• _Goal of the exercise_
Copy out each line containing "arrow" from the entries below.

--- Data for the task ---

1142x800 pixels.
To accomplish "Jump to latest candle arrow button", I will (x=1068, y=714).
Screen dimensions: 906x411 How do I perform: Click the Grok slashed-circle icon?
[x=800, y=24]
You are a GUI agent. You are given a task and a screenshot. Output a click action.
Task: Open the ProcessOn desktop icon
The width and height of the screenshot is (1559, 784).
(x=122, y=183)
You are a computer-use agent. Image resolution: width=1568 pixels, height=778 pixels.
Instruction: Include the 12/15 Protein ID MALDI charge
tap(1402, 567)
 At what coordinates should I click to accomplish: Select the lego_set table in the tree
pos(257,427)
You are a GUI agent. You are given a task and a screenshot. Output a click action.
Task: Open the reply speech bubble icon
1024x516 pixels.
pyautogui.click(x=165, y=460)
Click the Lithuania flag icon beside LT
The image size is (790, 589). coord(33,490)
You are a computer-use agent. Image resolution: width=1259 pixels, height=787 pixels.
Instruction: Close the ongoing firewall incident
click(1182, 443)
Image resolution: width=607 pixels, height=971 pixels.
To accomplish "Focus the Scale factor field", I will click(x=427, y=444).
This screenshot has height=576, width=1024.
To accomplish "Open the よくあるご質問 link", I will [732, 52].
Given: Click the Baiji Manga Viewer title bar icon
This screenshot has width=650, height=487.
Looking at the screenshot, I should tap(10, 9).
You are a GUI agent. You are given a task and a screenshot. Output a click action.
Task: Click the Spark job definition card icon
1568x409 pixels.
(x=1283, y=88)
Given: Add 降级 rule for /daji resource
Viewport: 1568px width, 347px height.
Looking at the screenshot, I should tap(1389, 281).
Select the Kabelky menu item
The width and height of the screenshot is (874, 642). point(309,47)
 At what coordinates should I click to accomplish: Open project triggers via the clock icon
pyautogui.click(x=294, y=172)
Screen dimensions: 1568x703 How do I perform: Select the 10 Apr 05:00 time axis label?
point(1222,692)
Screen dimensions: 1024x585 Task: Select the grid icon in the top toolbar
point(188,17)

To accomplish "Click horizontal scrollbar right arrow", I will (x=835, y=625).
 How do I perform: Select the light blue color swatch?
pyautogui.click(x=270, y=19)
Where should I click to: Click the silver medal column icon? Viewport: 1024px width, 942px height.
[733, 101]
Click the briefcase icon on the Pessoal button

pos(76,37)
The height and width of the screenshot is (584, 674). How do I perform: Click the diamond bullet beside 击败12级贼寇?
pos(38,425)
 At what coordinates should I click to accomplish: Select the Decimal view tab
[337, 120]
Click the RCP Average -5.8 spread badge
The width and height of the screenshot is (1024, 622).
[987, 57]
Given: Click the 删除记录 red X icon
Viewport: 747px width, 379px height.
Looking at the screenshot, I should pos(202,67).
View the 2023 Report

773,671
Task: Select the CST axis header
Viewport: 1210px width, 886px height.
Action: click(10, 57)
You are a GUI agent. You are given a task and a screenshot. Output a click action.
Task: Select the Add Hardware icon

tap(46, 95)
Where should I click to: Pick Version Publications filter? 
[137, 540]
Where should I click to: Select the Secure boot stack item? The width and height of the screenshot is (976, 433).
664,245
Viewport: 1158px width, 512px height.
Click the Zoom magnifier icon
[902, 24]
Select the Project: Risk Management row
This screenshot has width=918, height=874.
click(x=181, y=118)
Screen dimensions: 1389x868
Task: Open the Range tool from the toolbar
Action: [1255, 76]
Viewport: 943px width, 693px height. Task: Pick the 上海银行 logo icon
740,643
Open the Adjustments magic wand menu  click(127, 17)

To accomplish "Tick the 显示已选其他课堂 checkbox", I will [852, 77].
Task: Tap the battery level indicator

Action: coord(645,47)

---

• _Problem solution_
To accomplish "Jump to latest candle arrow button", I will (x=1068, y=714).
To accomplish "Click horizontal scrollbar right arrow", I will (x=835, y=625).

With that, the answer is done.